I used to work selling cameras/teaching beginners.

I'm going to echo a lot of the advice above, YouTube, experiment, etc.

You have a nice camera. The Sony's are awesome! And that's good. I'd always suggest getting the best you can afford because cameras are the closest we get to time machines, and the more you spend, generally the better you get.

It's been a while, but the Sony A7's were the best bang for buck full frame out there... Just the lens selection was lacking compared to the Nikons and Canons. But all of the Sony's were really good quality performers since they seem to be grabbing the opportunity to lead on mirrorless format cameras.

Anyhow, a few starting points, some of which you're already on top of:
1. Learn the dial/buttons on your camera
I used to use this as a beginner's starting point, because it actually teaches you a lot about basic photography.

2. Don't be afraid of Auto!
Auto focus or auto mode. You can use it to see what the camera would set everything to and then copy it and change settings in manual mode. And Sony's auto is one of the best!

3.Everything comes AFTER focus.
You can fix a lot of issues in post, but not focus.

4.Shoot RAW
If your model lets you, shoot as high res or uncompressed as possible! Memory is cheap, and it's easier to shrink the photos later.

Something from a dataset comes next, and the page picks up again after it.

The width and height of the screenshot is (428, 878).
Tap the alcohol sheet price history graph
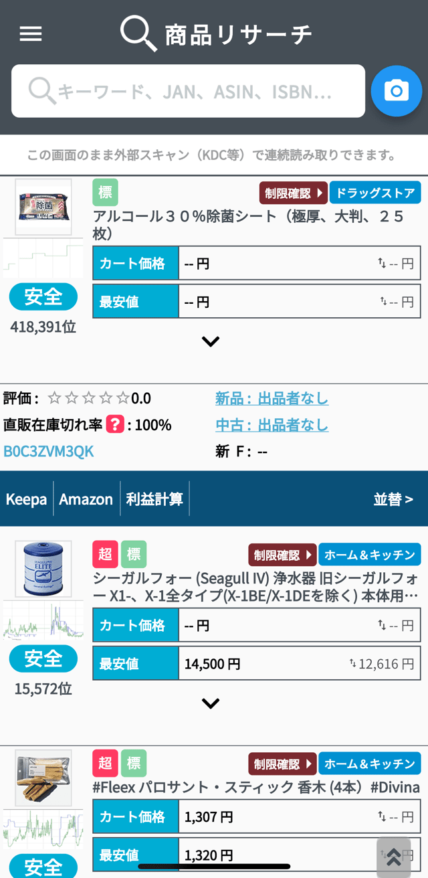click(43, 258)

5.Don't delete until you see your photos on a computer!
Barring an accidental picture of your foot, don't delete. Some pictures might surprise you when they looked bad on the camera.

6. ISO/Shutter/F-stop
Think of the settings as a balance. If you increase something, you have to decrease something else. The light meter should tell you where you're balancing is getting you.

6a. ISO - always as low as possible, but pump it up to get proper exposure.
6b.Shutter - Don't go below ~1/80th hand held
6c. F - small number usually = small depth of field

There's more, but my battery is dying. There's some good starting points I hope help.

Maybe I'll update this another time if it's useful.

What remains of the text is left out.